Hoy venía pensando en contaros lo que me ha pasado con un "objetor escolar", alumnos que no se sienten nada atraídos (motivados no me gusta) por la escuela y que deben permanecer en ella hasta los 16 años. Pero Michael me hace la pregunta que origina el título. Michael me dice que no sea tan teórico y que cuente experiencias. Aquí van algunas.

Jesús de 4º de ESO ha tenido que ir al médico. Motivo: se enganchó de tal modo a un juego en red por Internet que sus padres se alarmaron. ¿Cuando se alarmaron? al recibir varias recibos pagados con plástico que Jesús les había ¿robado? Cuando sus padres decidieron enterarse y tener un mínimo control de lo que su hijo hacía, Jesús se quedó varios días sin levantarse de la cama. Entonces me llamó su madre para contármelo, se negaba a salir, a comer, a lavarse. Lo que le pidieron es que dedicara al ordenador “solo” 1 hora diaria y 3 los fines de semana.

Otro Jesús de 4º de Primaria tenía dificultades para comprender lo que leía. Todas las tardes antes de cenar se conectaba a una página con su padre para hacer ejercicios.

Ricardo estudia 1º de Bachiller y tiene problemas de motricidad fina y de agilidad de reflejos. Al principio de curso le puse a jugar en ordenador al famoso Supermario, después al viejo pinball y por último nos hicimos con un volante y nos pegamos unas cuantas carreras de coches. Tengo que decir que me divertí un montón y debíamos poner hora límite.

No se puede dar una respuesta simple, pero no resulta difícil ofrecer unas cuantas indicaciones con vistas a un uso razonable y provechoso.

Se considera que están contraindicados si el niño:
1. Tiene tendencia a ensimismarse o aislarse. Es el caso de niños tímidos, poco sociables.
2. Si le fascina la TV.: esos niños adictos “a mirar” y que no prestan atención a lo que ven, pero que no pueden pasar sin TV.
3. O si es excesivamente flojo de voluntad. En estos casos habrá que ser más rígido y llevar un control más estricto del tiempo.
4. Va mal en los estudios. Contraindicado absolutamente.
5. Tiene problemas de habla o de madurez afectiva.

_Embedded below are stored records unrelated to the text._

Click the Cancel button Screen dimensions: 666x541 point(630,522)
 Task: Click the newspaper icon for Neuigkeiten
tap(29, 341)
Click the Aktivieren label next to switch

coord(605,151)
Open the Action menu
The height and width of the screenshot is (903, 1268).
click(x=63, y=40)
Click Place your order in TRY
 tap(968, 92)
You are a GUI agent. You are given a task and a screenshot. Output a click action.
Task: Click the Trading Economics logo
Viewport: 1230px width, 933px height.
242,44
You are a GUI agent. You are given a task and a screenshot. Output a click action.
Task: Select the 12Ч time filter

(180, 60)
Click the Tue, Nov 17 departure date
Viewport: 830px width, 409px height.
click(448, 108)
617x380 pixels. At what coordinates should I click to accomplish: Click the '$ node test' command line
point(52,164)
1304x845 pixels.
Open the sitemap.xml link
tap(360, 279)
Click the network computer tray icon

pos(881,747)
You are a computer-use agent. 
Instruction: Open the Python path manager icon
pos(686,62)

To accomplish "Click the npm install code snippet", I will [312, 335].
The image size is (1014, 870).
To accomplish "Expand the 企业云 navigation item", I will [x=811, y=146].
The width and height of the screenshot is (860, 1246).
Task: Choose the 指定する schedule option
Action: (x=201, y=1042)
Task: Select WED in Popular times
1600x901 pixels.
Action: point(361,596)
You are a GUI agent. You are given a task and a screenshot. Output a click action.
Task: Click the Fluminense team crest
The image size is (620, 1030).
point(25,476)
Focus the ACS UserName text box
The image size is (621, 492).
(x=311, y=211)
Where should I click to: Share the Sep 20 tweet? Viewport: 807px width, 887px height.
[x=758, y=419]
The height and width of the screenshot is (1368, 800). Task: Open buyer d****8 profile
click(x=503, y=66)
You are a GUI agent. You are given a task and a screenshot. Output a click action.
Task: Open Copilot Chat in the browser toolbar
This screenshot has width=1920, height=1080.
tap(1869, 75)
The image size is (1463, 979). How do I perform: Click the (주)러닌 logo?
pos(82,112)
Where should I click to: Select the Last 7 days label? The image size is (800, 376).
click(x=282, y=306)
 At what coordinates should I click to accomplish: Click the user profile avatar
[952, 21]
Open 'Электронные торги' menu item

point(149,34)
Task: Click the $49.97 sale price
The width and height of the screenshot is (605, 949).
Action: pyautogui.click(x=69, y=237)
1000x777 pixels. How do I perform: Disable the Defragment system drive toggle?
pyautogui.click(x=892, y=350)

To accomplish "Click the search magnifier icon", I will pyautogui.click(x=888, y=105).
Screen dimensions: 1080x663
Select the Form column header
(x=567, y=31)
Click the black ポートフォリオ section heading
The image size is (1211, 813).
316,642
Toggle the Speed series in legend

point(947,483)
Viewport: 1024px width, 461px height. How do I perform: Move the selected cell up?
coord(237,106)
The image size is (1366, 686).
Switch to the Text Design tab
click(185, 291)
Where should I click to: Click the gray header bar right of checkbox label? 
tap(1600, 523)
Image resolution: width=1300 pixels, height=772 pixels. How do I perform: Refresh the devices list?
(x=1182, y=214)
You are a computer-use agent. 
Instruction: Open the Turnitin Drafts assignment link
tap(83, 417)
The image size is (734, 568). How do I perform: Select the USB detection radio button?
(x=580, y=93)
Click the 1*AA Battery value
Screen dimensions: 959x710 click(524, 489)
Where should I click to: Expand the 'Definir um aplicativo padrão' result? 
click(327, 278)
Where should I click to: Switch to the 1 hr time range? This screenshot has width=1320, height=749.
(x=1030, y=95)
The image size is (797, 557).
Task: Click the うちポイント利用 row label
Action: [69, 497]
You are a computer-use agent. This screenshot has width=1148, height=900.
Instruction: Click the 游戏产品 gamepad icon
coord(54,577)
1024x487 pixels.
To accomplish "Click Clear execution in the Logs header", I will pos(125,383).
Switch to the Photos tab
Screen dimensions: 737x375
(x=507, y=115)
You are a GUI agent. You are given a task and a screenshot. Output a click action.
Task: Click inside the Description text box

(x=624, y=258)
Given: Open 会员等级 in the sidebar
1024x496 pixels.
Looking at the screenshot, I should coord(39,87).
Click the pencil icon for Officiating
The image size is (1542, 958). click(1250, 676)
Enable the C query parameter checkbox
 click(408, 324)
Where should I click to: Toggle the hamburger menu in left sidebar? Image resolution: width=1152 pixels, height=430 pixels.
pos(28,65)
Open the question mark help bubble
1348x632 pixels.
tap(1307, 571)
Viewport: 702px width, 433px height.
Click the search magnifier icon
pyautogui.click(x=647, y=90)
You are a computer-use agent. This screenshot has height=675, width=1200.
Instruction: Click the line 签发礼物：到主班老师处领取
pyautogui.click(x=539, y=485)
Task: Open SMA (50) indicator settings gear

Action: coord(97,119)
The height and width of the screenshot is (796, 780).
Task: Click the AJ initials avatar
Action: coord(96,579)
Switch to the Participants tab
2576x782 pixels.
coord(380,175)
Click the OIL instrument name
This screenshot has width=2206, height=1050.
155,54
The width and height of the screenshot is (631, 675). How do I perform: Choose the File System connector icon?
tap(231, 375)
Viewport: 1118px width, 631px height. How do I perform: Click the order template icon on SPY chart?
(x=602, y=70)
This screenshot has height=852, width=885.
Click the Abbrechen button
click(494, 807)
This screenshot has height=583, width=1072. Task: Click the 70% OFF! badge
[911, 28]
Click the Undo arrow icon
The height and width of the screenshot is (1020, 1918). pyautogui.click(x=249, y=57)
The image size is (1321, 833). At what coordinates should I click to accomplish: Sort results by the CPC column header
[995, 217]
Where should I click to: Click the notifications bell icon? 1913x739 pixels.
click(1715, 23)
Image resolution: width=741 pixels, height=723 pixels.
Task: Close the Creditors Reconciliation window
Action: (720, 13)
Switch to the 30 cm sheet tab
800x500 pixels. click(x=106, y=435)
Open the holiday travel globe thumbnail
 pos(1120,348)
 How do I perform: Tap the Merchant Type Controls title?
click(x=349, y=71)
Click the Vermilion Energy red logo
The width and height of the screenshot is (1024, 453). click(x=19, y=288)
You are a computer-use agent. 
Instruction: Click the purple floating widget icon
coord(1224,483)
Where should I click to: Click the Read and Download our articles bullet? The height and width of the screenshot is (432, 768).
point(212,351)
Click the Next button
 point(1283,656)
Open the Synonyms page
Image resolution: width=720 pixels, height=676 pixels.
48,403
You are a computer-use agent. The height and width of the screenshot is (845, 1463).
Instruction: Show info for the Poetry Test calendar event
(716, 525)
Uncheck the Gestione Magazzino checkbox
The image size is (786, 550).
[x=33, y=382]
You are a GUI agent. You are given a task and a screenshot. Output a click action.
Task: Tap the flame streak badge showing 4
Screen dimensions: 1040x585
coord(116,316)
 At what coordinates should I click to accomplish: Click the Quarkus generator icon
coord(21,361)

Sí están indicados en los casos de:
1. Hiperactividad con déficit de atención, ya que aumenta su capacidad de atención y le da un objetivo a su hiperactividad.
2. Trastornos de coordinación motora. Entrena los reflejos de dedos y manos.
3. En niños hipoactivos, lentos de reflejos y de intelecto. Por los mismos motivos anteriores.
4. Olvidadizos o despistados. En la mayoría de los juegos hay que ser muy rápidos y estar muy atentos.
5. Tienen problemas de autoestima. En estos casos hay que elegir juegos estimulantes y no muy complicados.